(Work order)
Look for "Task" in each line of the records, and copy the lines that have it.

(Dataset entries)
────────────────────────────────────────

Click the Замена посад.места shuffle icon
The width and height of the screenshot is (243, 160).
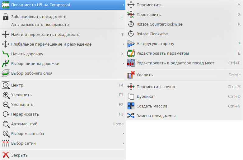click(x=131, y=116)
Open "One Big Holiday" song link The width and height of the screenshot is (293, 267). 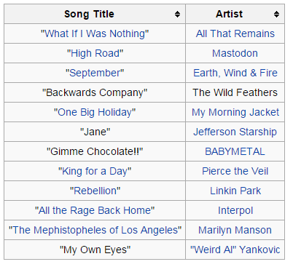pyautogui.click(x=95, y=112)
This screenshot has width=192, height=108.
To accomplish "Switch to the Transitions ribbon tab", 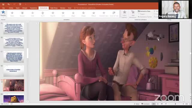I will click(x=33, y=8).
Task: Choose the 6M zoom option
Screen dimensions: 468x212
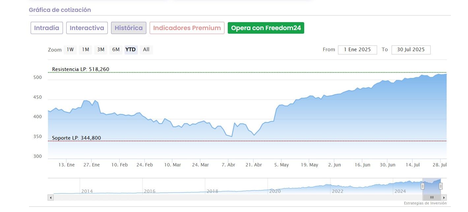Action: [x=116, y=50]
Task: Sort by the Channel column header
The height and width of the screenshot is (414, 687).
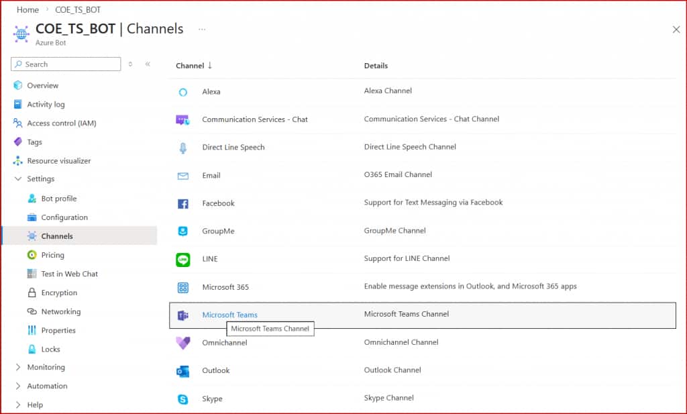Action: [193, 66]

────────────────────────────────────────

(Worked solution)
Task: Choose the 6M zoom option
Task: Sort by the Channel column header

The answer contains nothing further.